Extracted data entries
=======
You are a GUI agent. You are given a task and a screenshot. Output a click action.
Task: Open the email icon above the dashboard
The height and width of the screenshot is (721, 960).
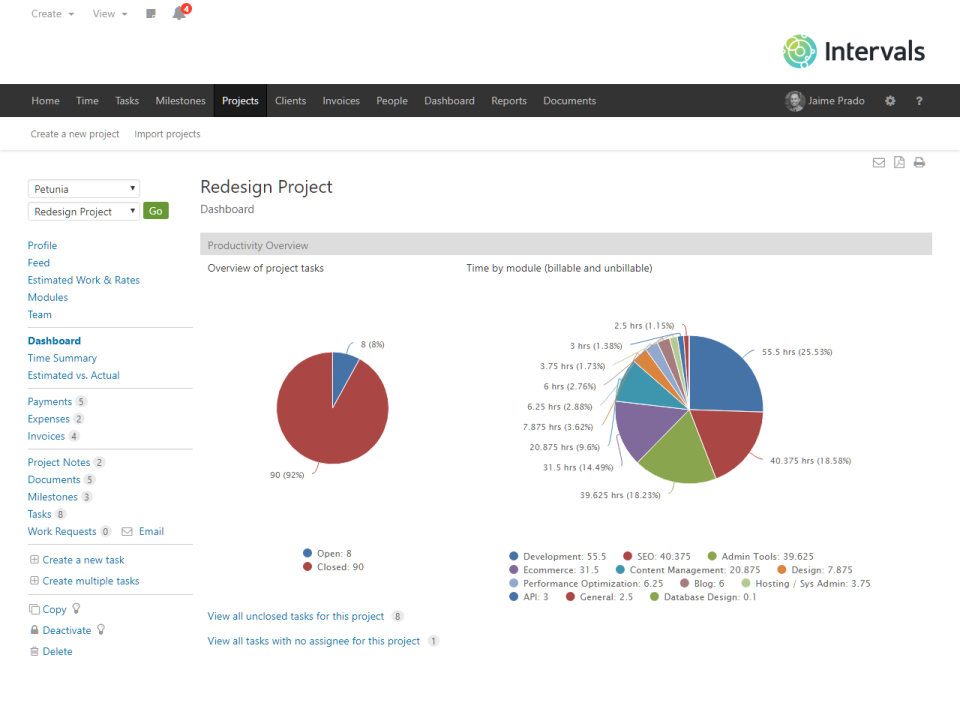pos(879,161)
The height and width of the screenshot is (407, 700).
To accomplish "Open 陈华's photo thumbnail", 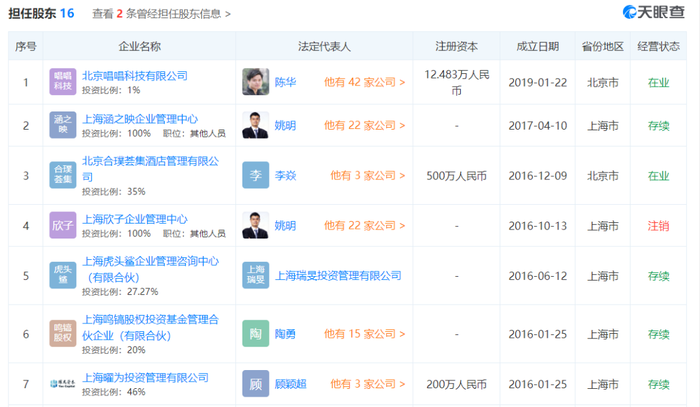I will [x=255, y=82].
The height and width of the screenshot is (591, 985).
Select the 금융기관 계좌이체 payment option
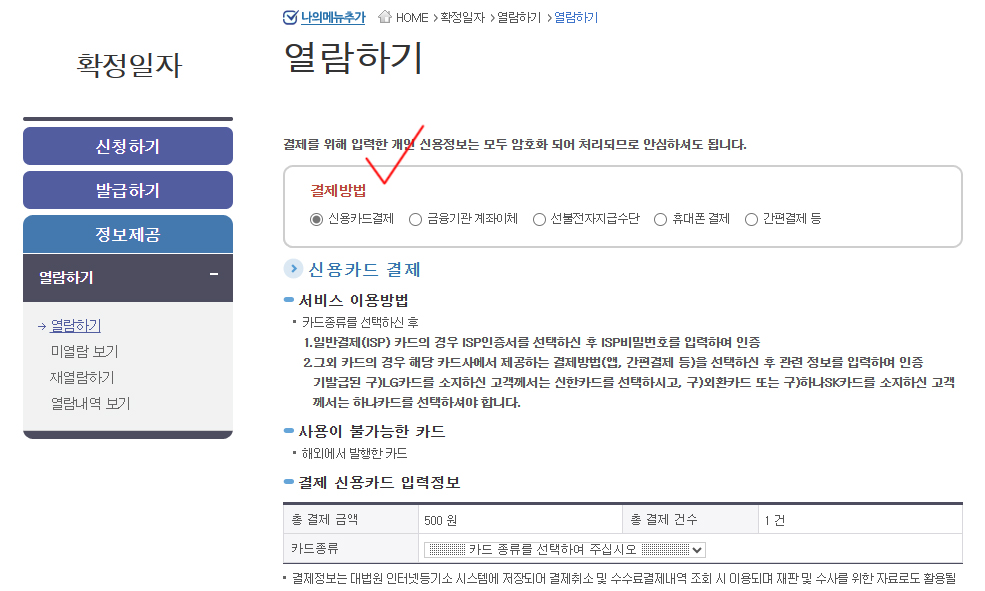(x=416, y=219)
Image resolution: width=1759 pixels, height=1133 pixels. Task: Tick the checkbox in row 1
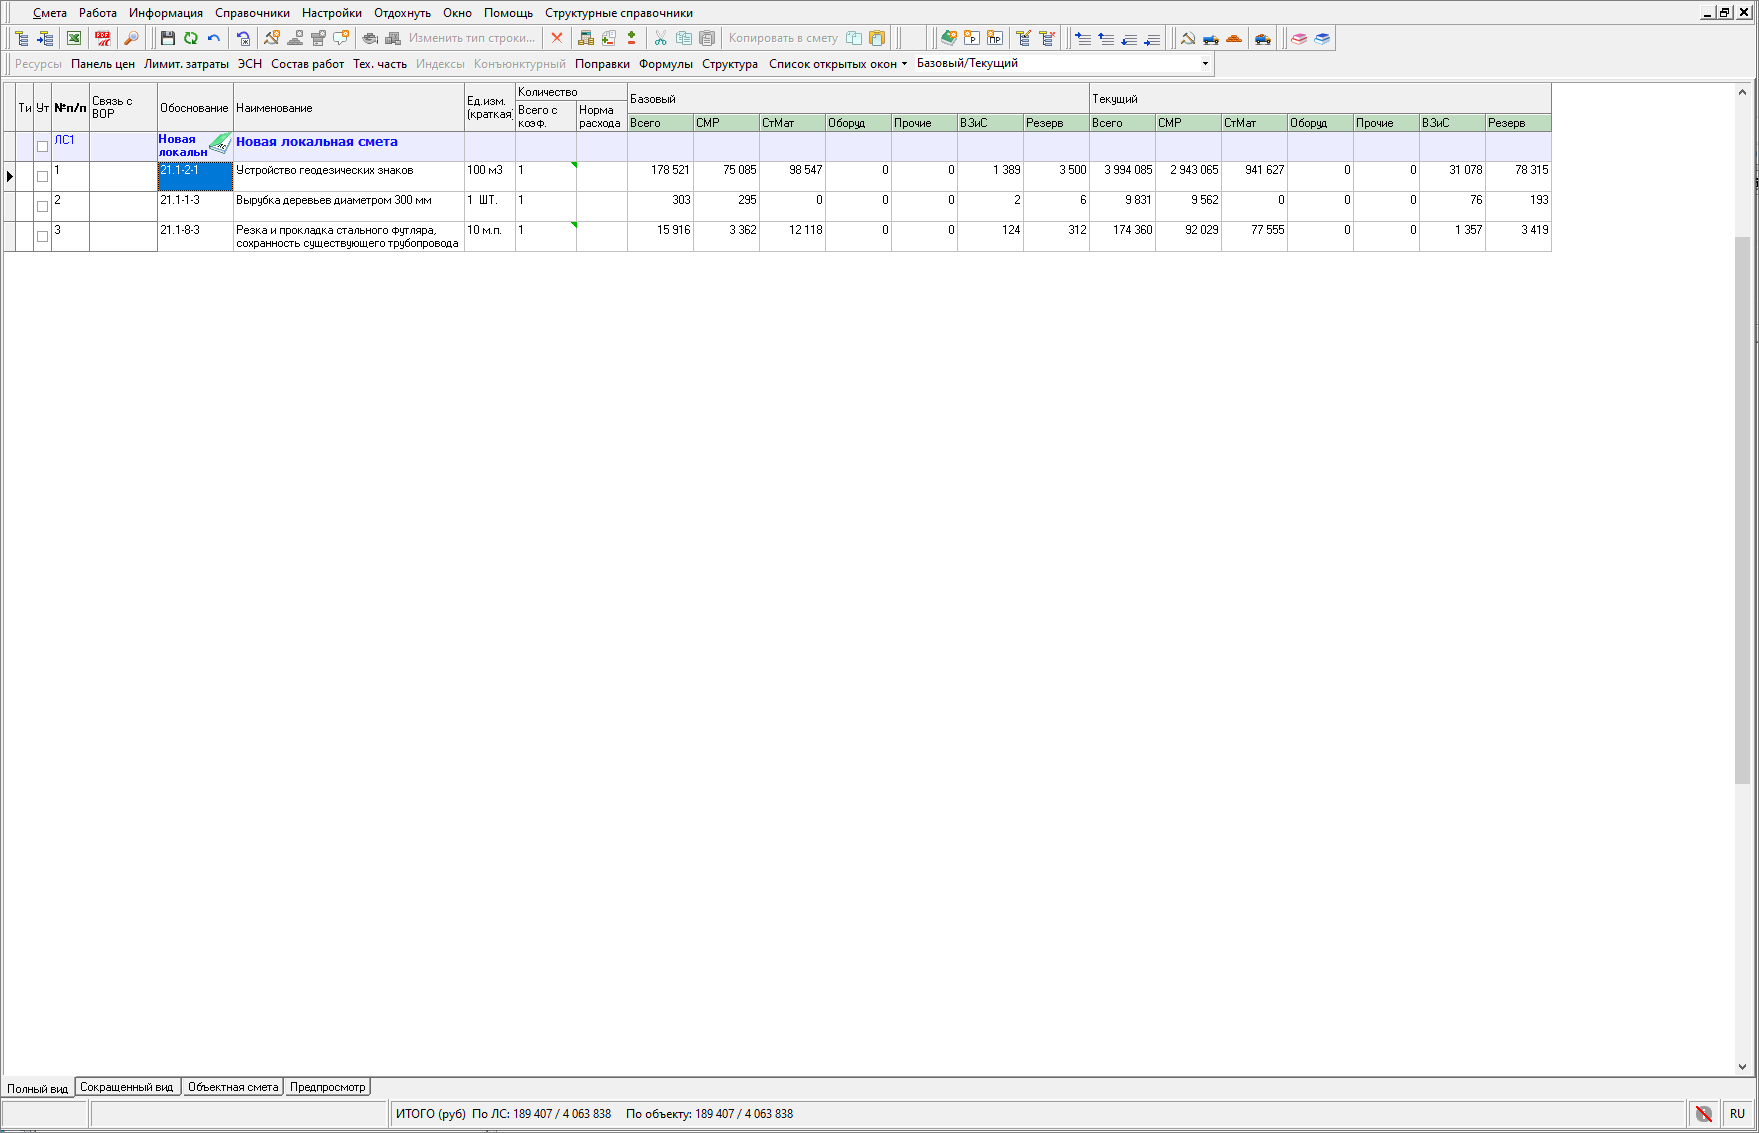tap(42, 177)
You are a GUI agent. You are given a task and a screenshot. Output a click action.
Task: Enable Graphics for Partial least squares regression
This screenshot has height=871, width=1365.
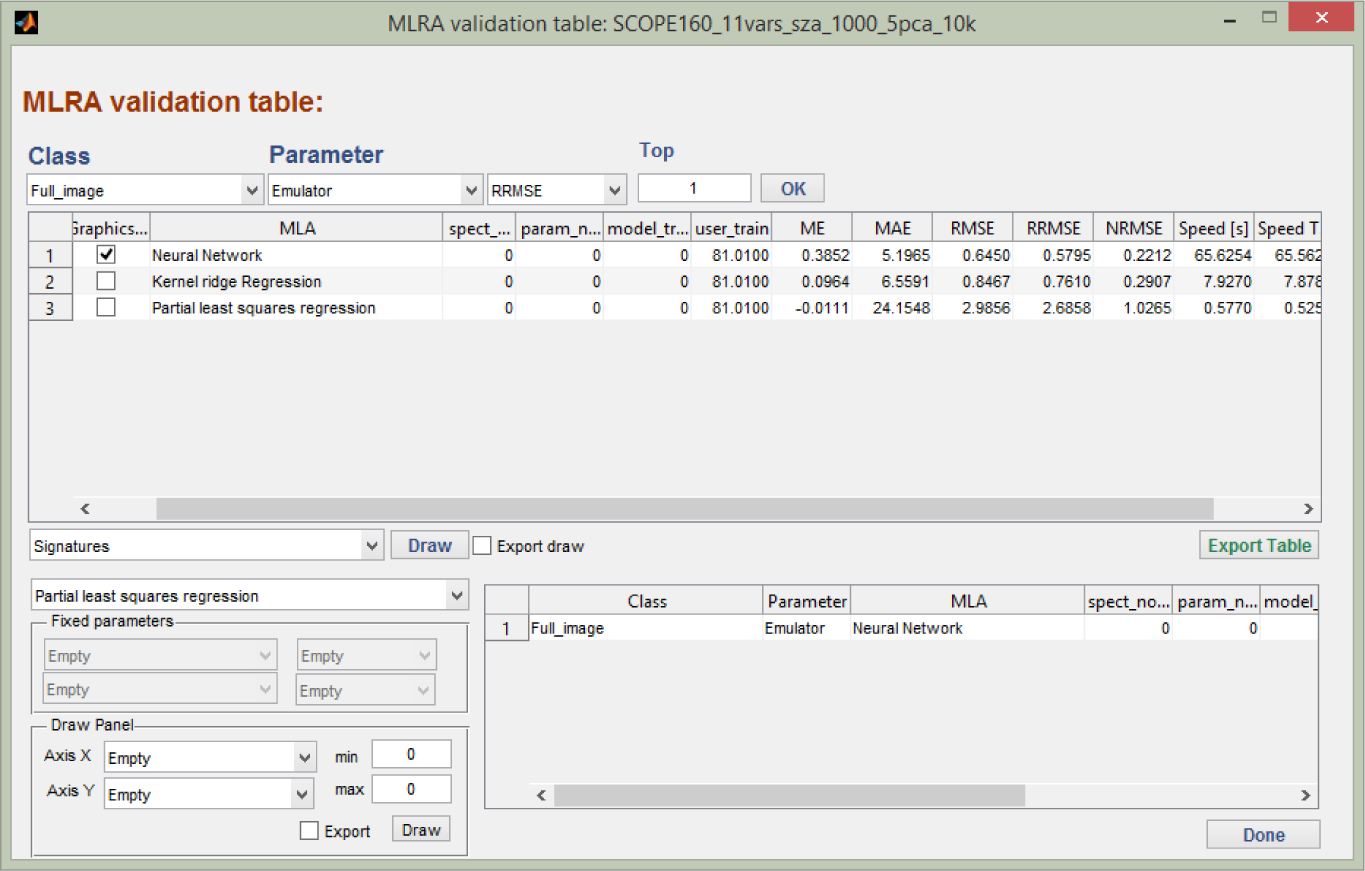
=======
Repeat exactly the lines from the one containing "Task: Enable Graphics" through the last line of the records above, both included, and leave out the pictures.

Task: Enable Graphics for Partial least squares regression
This screenshot has height=871, width=1365.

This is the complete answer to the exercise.